English: Martin Place on rainy day
English: Martin Place on rainy day (Photo credit: Wikipedia)

It was such an ugly, ugly story–and all the uglier for being so painfully familiar. A Muslim radical, newly arrived to Australia, took the most effective tool of communication he had–a gun–into a nice little coffee shop in Sydney and took hostages. He did some awful things there for a while before Australian forces moved in on him; he and a couple of other people died in the chaos, while others were injured.

It was weird to see this happening in Australia–one doesn’t imagine that to be a country filled with religious extremism and violence like we see elsewhere. Indeed, the fellow turned out (according to that BBC link up there) to be a Muslim who was in the country on an asylum offer, which must have been a welcome worn rather thin by the fateful day he strode into the cafe; he was out on bail awaiting trial on what the BBC cryptically called “a number of charges.” Crowds gathered on the street outside to watch the drama unfold; from time to time hostages would escape and run into the arms of the police outside. It finally ended with bloodshed and many tears and a lot of shock, and you can bet the families involved have my full sympathy and condolences, and my hopes that the survivors will get all the help they need to recover.

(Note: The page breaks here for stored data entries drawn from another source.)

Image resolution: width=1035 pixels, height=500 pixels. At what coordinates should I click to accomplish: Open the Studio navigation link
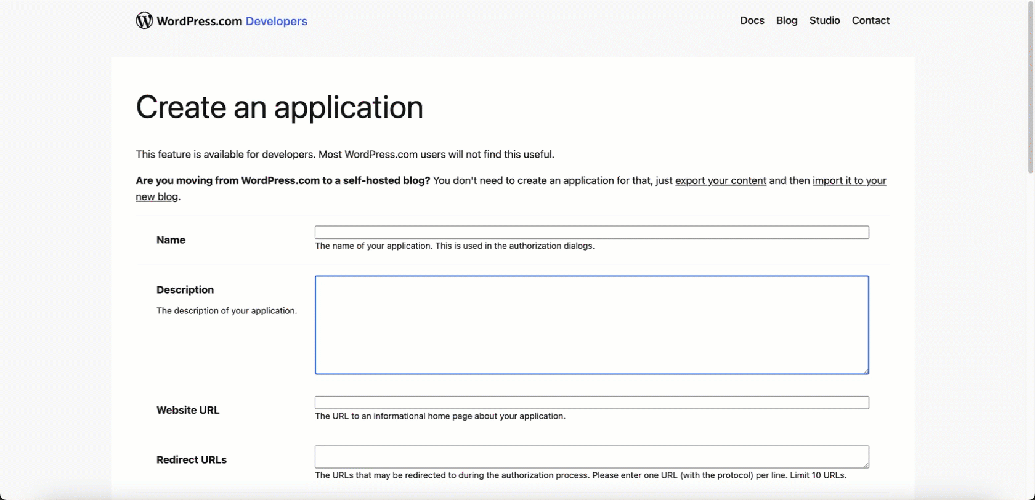[824, 20]
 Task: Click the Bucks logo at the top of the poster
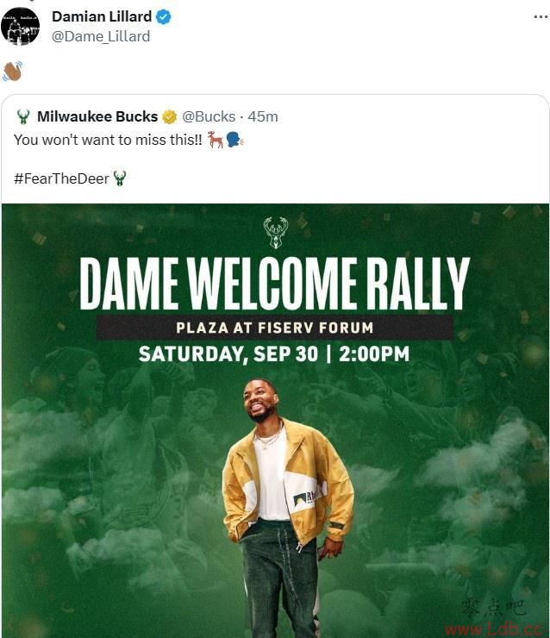(x=276, y=233)
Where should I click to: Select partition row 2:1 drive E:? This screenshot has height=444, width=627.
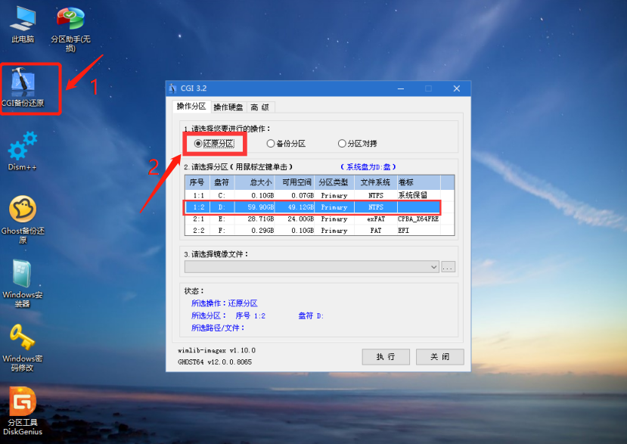(319, 219)
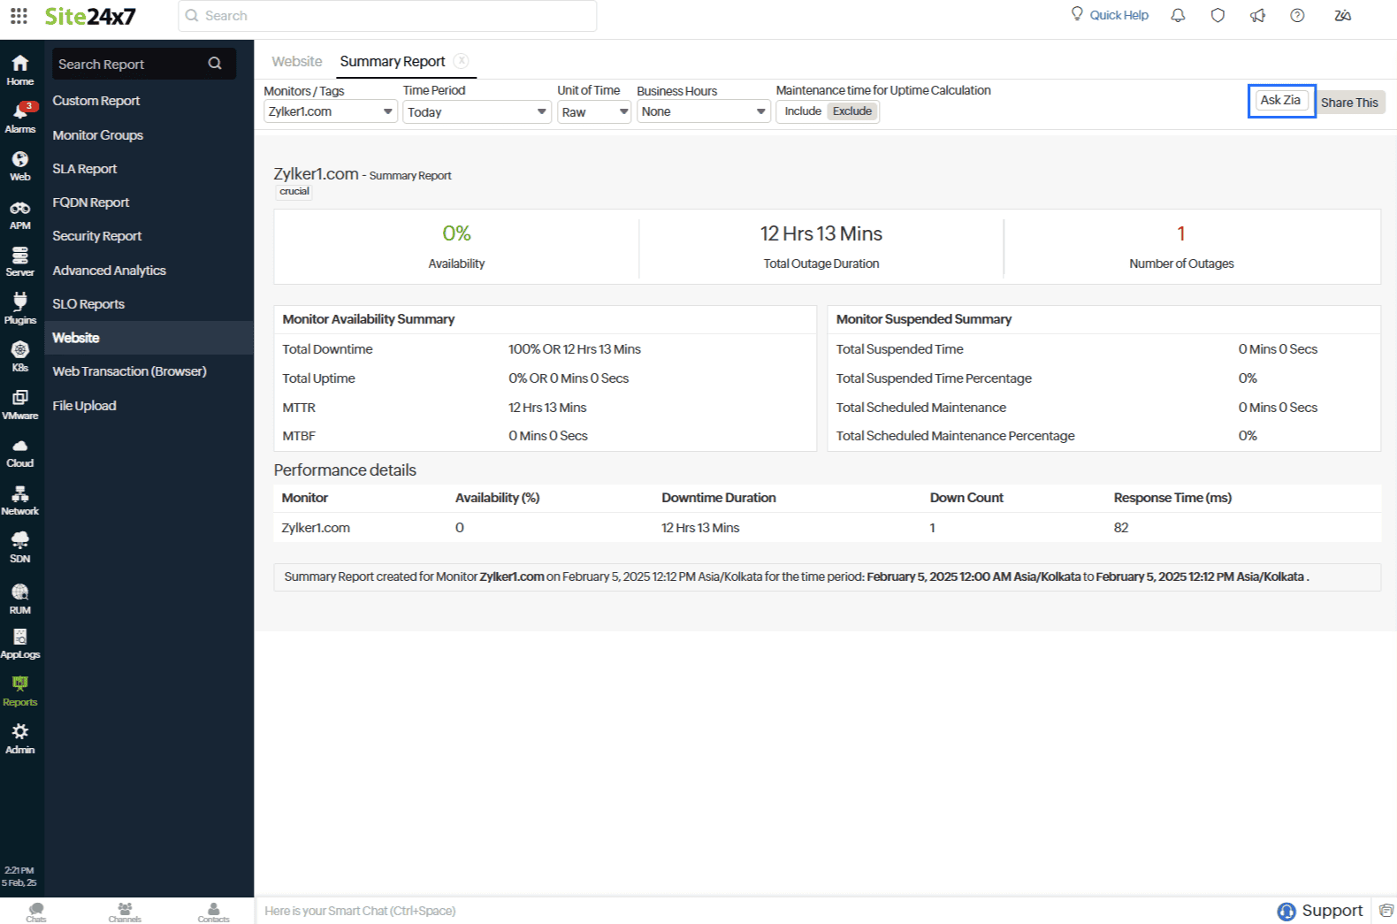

As you can quickly imagine, the Muslims in the area immediately denounced what happened at the Lindt Chocolat Cafe at busy, upscale-looking Martin Place. Leaders and scholars of the religion were quick to issue denunciations of the terrorist, denunciations that by now feel almost rote, they must happen so often: they are shocked and horrified, and very nervous indeed that people will think these terrorists represent Islam when, in one Muslim’s words, “yet again their faith has been dragged through the mud by a group of young individuals who represent no one but themselves.”

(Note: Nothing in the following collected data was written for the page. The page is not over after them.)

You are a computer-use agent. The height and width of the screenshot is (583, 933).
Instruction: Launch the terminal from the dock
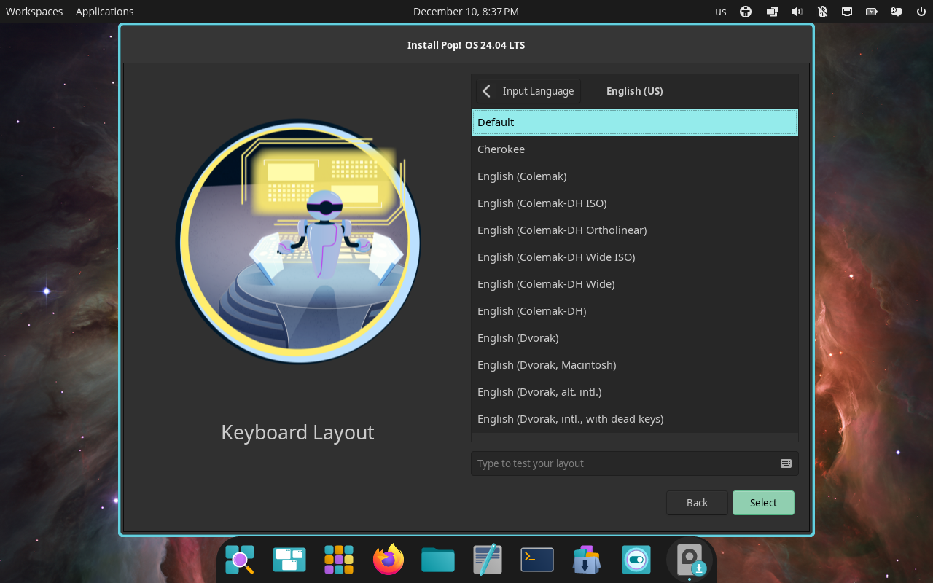(536, 559)
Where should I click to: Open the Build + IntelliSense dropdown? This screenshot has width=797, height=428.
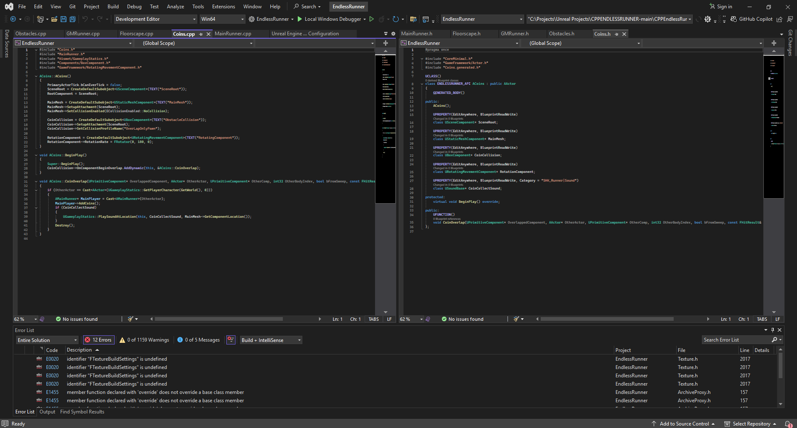point(271,340)
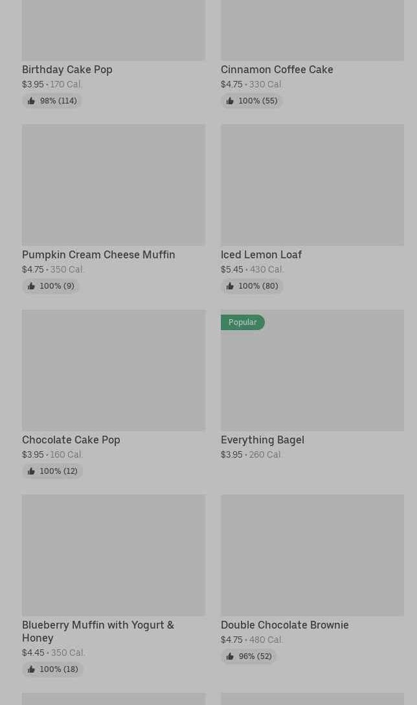Screen dimensions: 417x705
Task: Open the Double Chocolate Brownie image
Action: pyautogui.click(x=312, y=555)
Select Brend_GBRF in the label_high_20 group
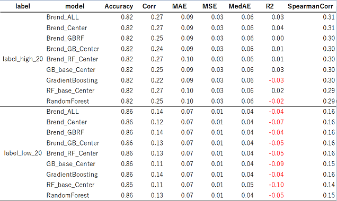337x201 pixels. [65, 38]
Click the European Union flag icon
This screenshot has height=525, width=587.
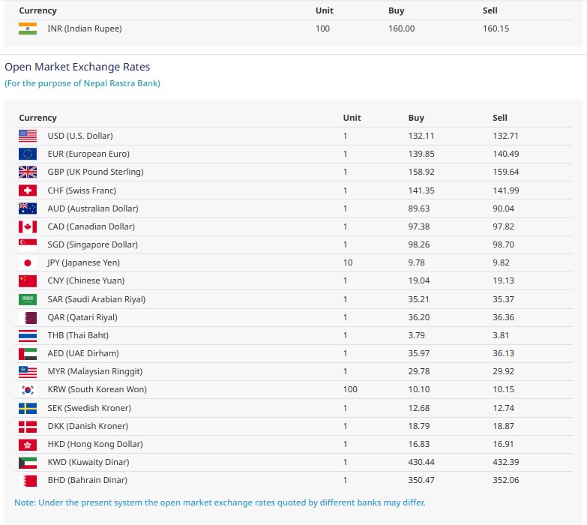[27, 154]
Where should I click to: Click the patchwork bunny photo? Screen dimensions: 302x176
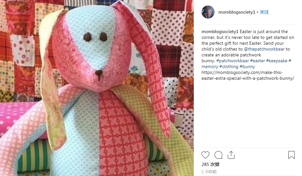(97, 88)
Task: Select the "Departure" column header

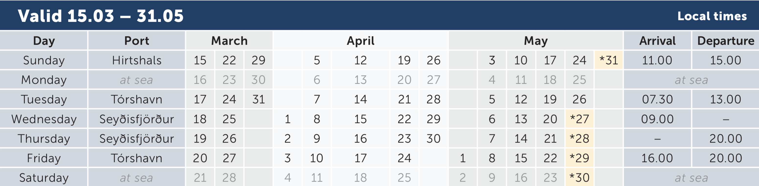Action: (725, 41)
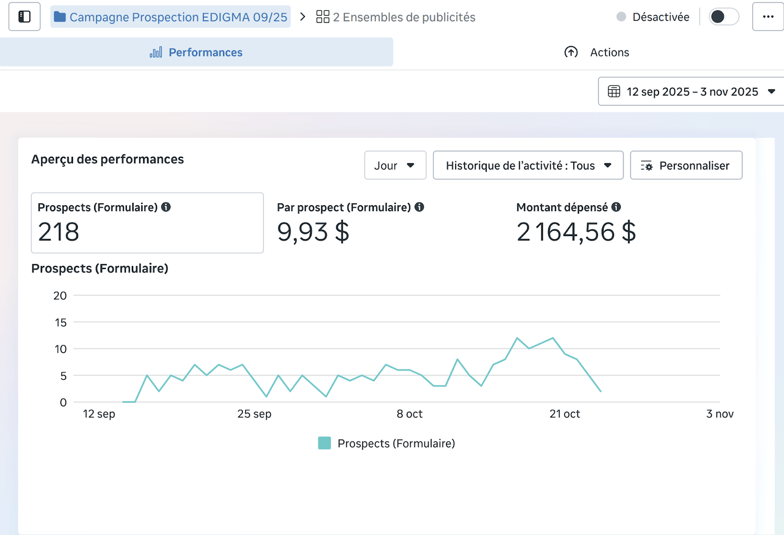Expand Historique de l'activité dropdown
784x535 pixels.
(528, 166)
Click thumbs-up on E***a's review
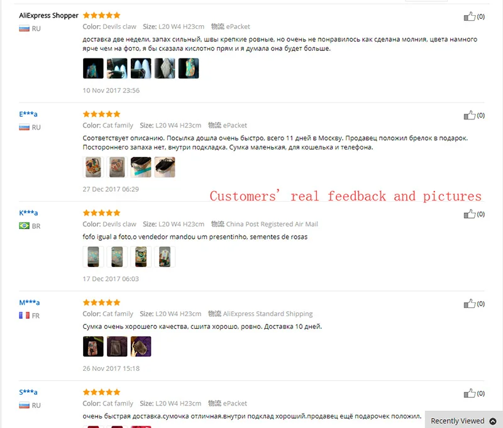Screen dimensions: 503x428 [469, 115]
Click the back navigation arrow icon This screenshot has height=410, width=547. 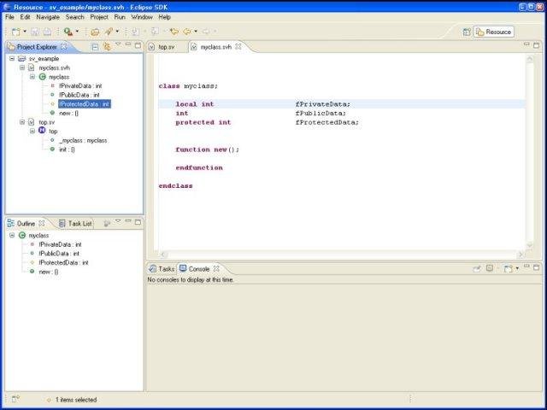coord(187,32)
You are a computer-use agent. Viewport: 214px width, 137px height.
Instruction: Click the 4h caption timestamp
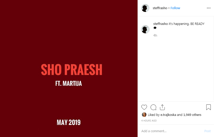click(155, 35)
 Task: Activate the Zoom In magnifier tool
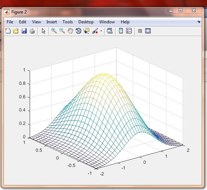tap(54, 31)
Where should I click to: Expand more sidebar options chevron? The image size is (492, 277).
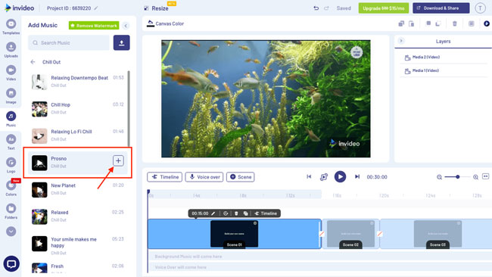[x=11, y=232]
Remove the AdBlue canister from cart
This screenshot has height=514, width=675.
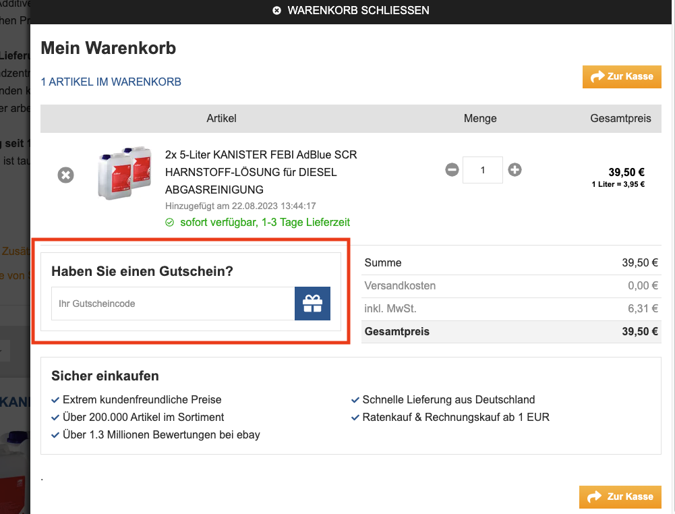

It’s got to be downright scary to be a peaceful Muslim every single time one of these violent extremists does something violent and extremist. I can only imagine the fear that these Muslims must feel when they walk down a street or go about their business in public. People who are Muslim aren’t always ethnically Middle Eastern, but their dress often makes them stand out in a crowd no matter what their skin color might be. They’ve been a target for a while; when 9/11 happened in America, I was attending an SCA event in the Deep South in a small town not long afterward–and everybody there got specific instructions not to step outside the campground wearing anything the locals might construe as Middle Eastern attire. Middle Eastern costume and historical studies were a fad at the time in that area, so this was a warning that was not only timely but necessary. The organizers were genuinely worried that some costumed SCAdians might get their asses shot just going into a 7/11 to buy sodas, even though everybody there was whiter than Christmas snow.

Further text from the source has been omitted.